Saatli Bomba Senaryosu

11 Eylül 2001 sonrası global siyasetinde, 2000’li yılların tek kutuplu düzeninin en karakteristik unsurlarından biri haline gelmiş terörle mücadeleye ilişkin işkence yasaları hem milli hem de uluslararası hukuk düzeylerinde ihtilaf konusu olmaktadır. 

Uluslararası insan hakları hukuku kapsamında işkence, çeşitli mevzuatlarda devletler arası antlaşmalar yoluyla yasaklıdır. Birleşmiş Milletler İşkence ve Diğer Zalimane, İnsanlık Dışı veya Aşağılayıcı Muamele veya Cezaya Karşı Sözleşme (UNCAT) veya Avrupa İnsan Hakları Sözleşmesi (AİHS) gibi birçok uluslararası hukuki belge, hiçbir istisnaya (derogasyon) yer vermeyerek işkencenin mutlak olarak yasaklanmasını öngörmektedir. Bu hukukun temel bir bileşeni olarak işkence yasağına ilişkin uluslararası antlaşmaları onaylayan taraf devletler, bu ilkeyi her zaman ve her koşulda ulusal düzeyde uygulamakla yasal olarak yükümlüdür.
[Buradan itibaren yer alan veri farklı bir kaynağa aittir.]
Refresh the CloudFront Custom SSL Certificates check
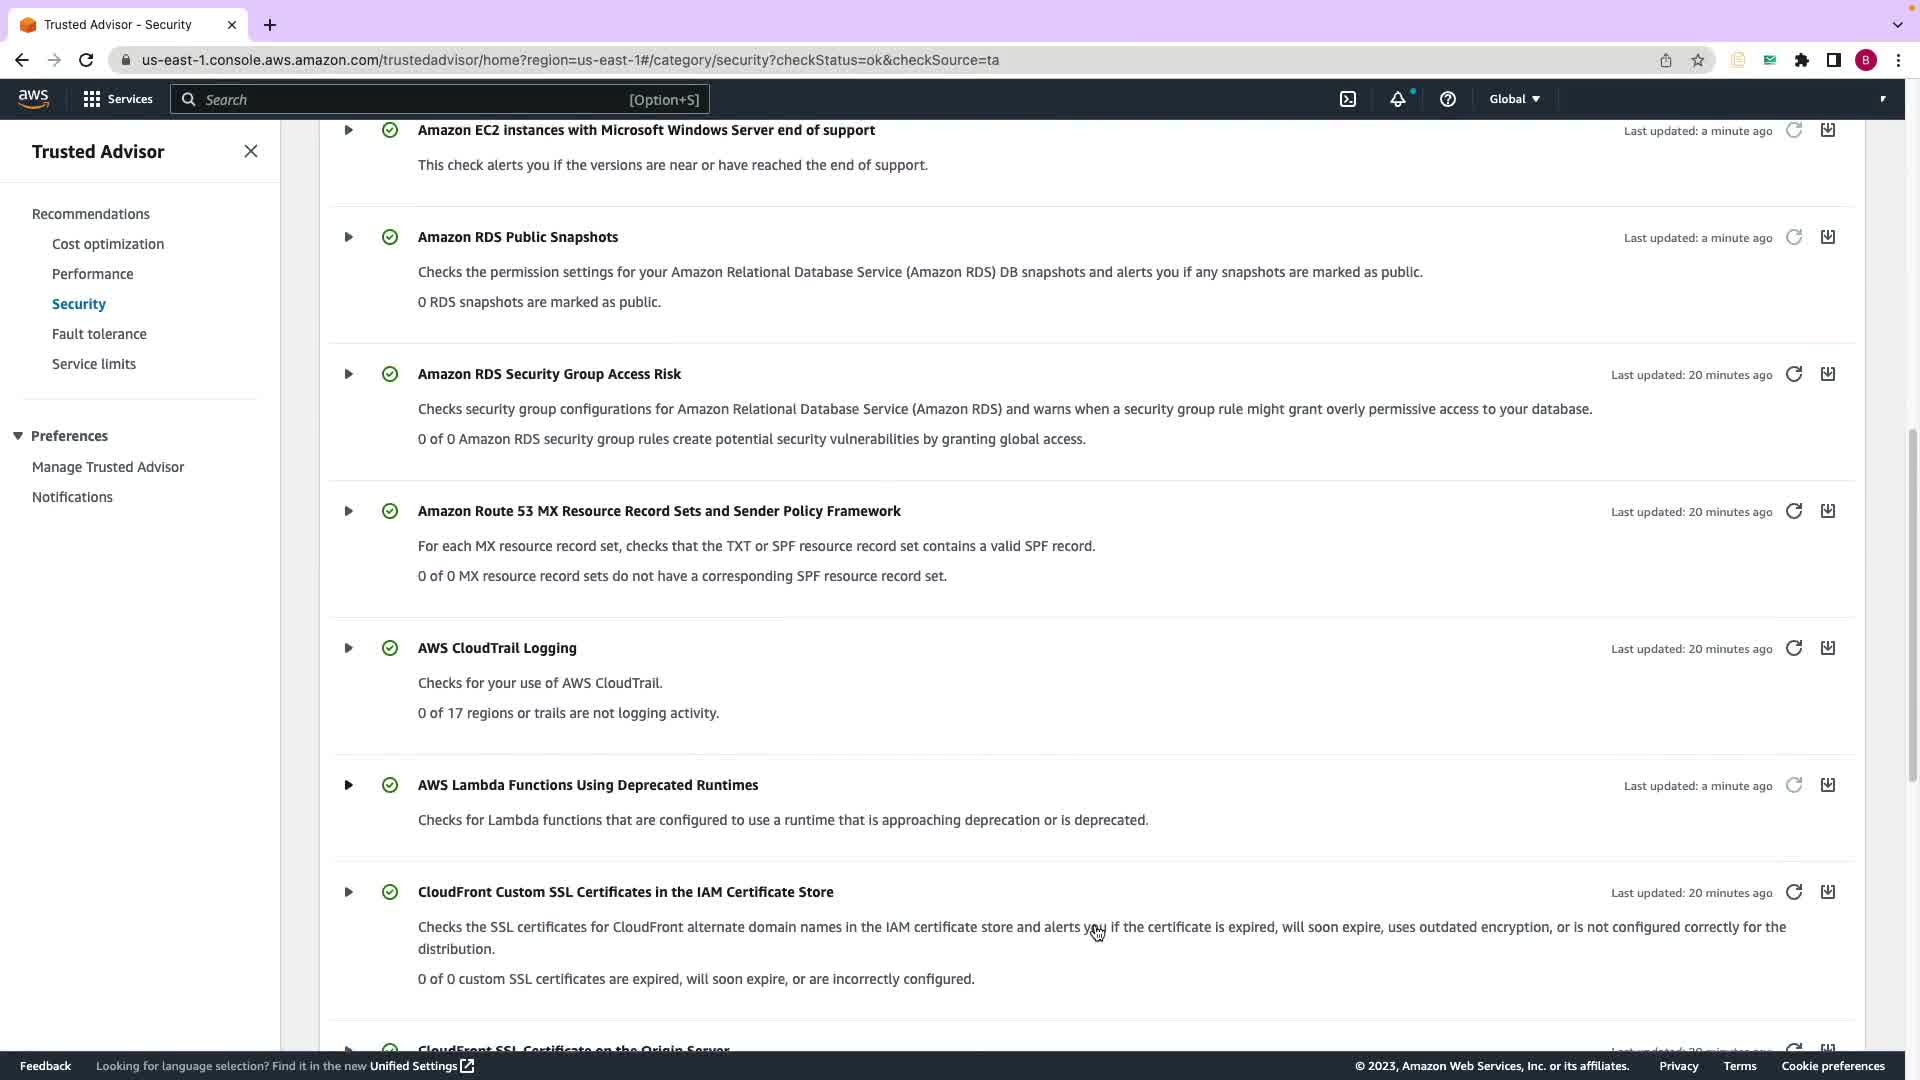Screen dimensions: 1920x1080 click(1794, 892)
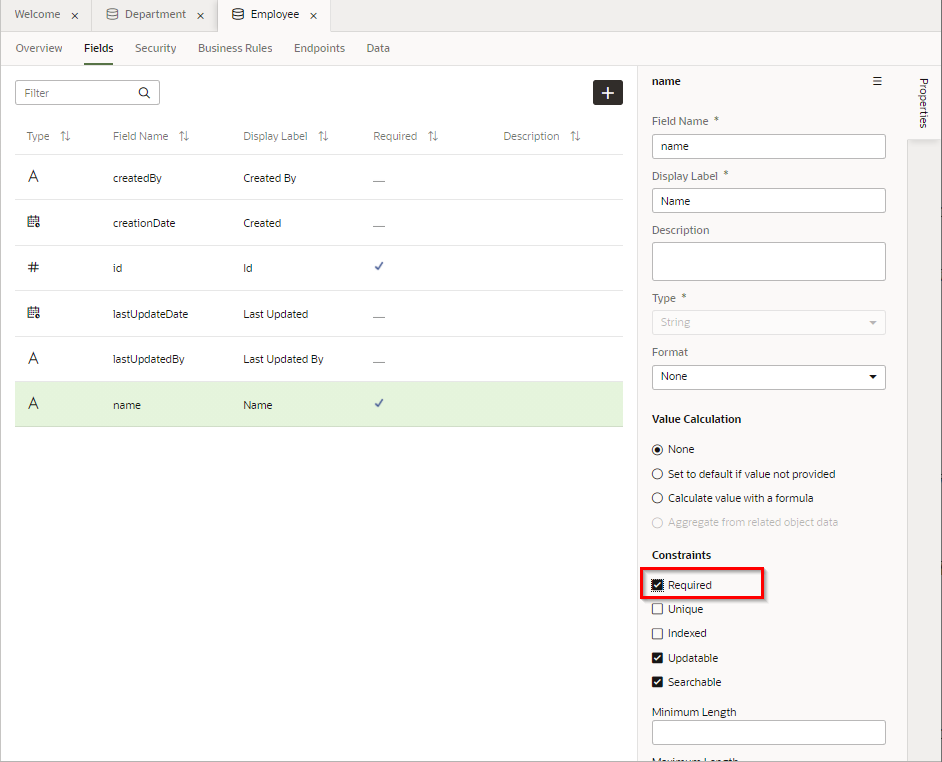Sort the Description column

click(x=575, y=137)
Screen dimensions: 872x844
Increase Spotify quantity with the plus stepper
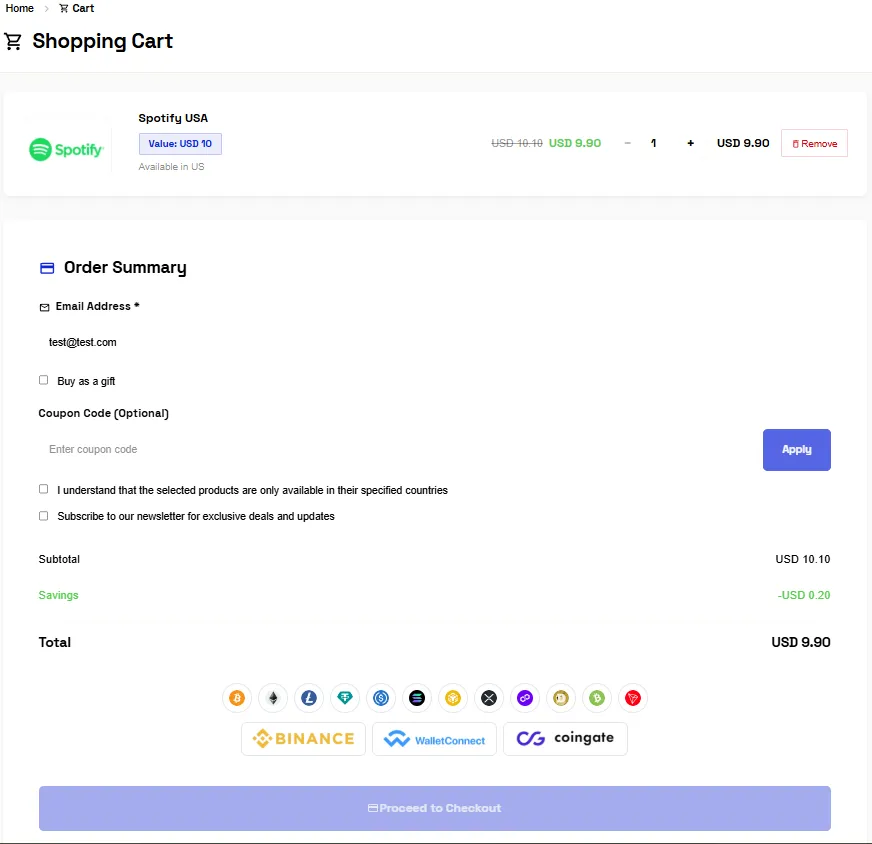(690, 143)
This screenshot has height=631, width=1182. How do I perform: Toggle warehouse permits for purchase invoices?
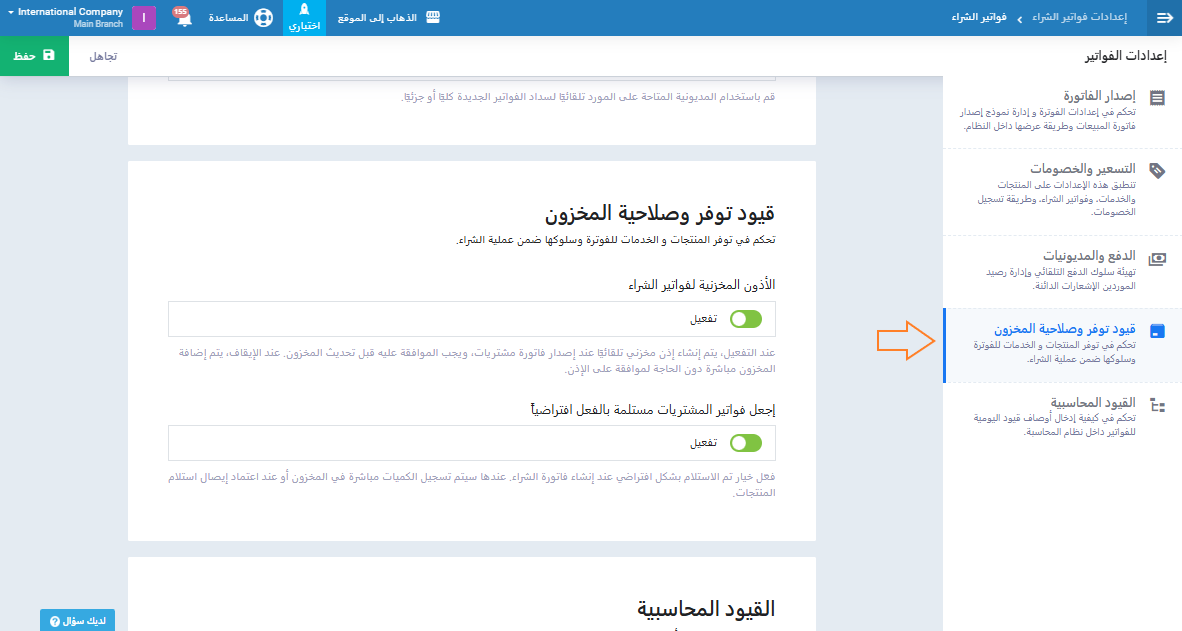click(745, 319)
Bu bağlamda, UNCAT da 2. Maddesi’nde “Hiçbir istisnai durum ne harp hali ne de harp tehdidi, dahili siyasi istikrarsızlık veya herhangi başka bir olağanüstü hâl, işkencenin uygulanması için gerekçe gösterilemez” der ve mutlak bir işkence yasağı getirir. Burada “herhangi başka bir olağanüstü hâl” ifadesi, sivil hayatın tehdit altında olduğu ve insan kaybının önlenmesine ilişkin bilgi toplamak için olası şüphelilere işkence yapılmasının söz konusu olabileceği her türlü olayı kapsayarak, yasaktan sapılamayacağını vurgulamaktadır. 
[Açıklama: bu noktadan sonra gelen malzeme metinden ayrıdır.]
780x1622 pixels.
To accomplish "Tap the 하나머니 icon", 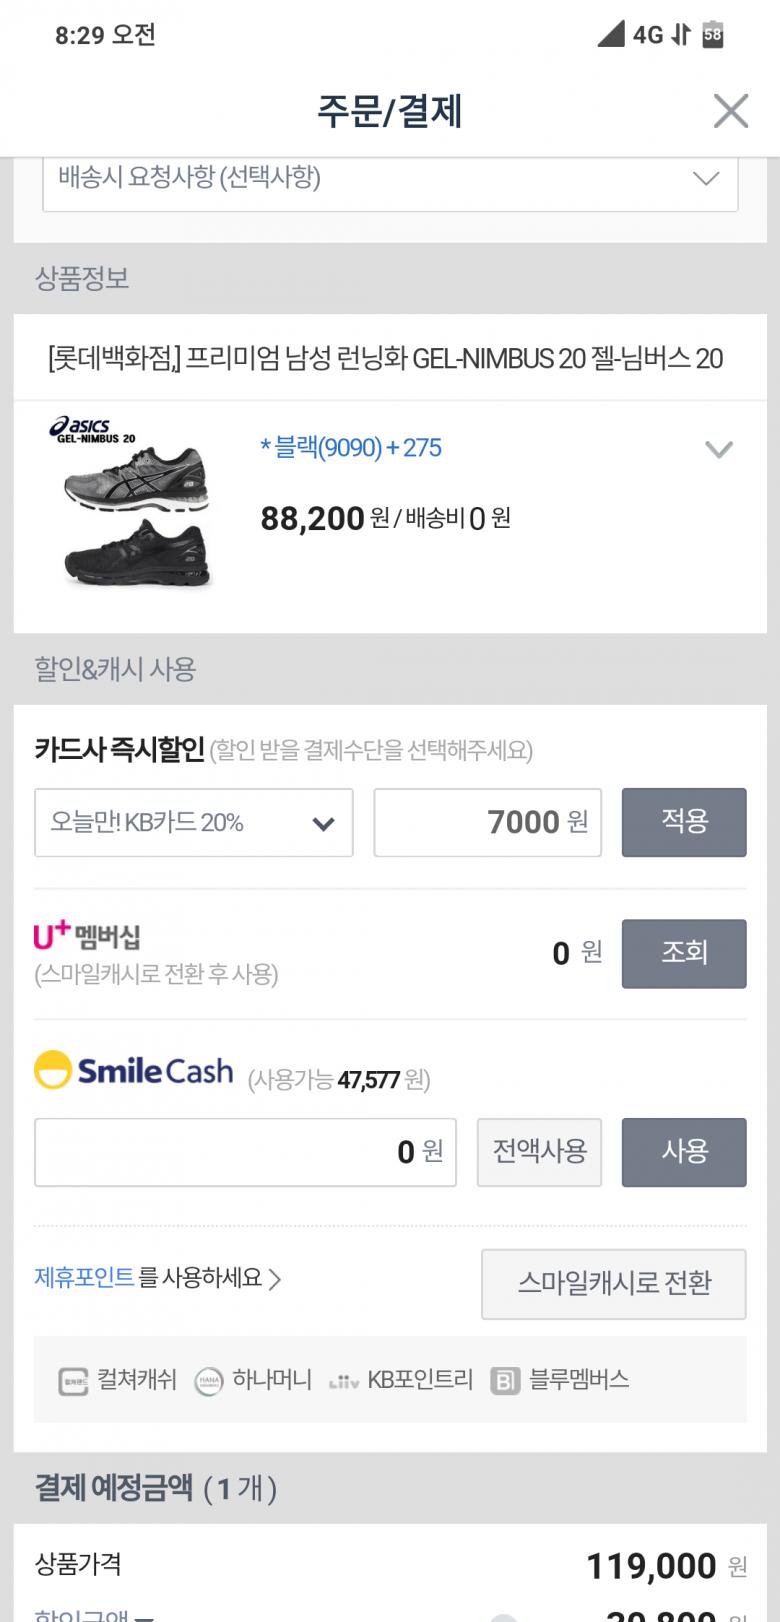I will click(208, 1382).
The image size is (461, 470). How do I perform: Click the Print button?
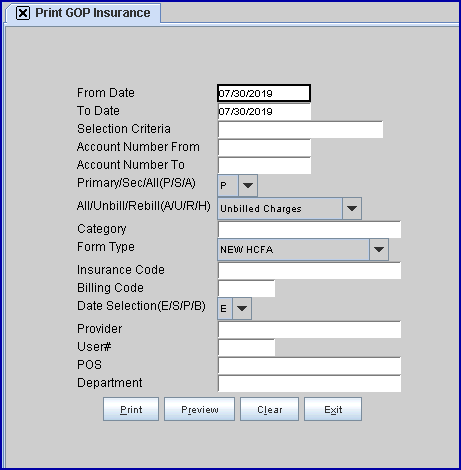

Lakin, özellikle gerçekleşmesi yakın ve muhakkak olarak görülen terör saldırılarının önlenmesi için ne denli işkence uygulanabileceği tartışılmaktadır. Bu tür sivil hayatın doğrudan tehlikede olduğu durumlarda işkencenin meşru görülebileceğini savunan kesim, hem bir varsayımsal beyin egzersizi olarak hem de buradaki dilemmaya dikkat çekebilmek için sıkça “Saatli Bomba Senaryosu (SBS)”’nu dillendirir. Genel manada SBS, tıpkı ahlaki felsefede sıkça kullanılan “tramvay problemi” gibi, bir terör zanlısına işkence yapmanın, “gerçekleştiği takdirde çok sayıda masum sivilin ölümüne yol açması muhtemel olan planlı bir terör saldırısının engellenmesi için acil ihtiyaç duyulan bilgileri elde etmenin tek yolu olarak görüldüğü” bir düşünce deneyidir. Senaryonun adının da işaret ettiği gibi, bu zanlının kalabalık bir kamusal alanda patlayacak ve birçok kişinin hayatını riske atacak bir “saatli bomba” ile ilgili değerli bilgilere sahip olduğu varsayılır. 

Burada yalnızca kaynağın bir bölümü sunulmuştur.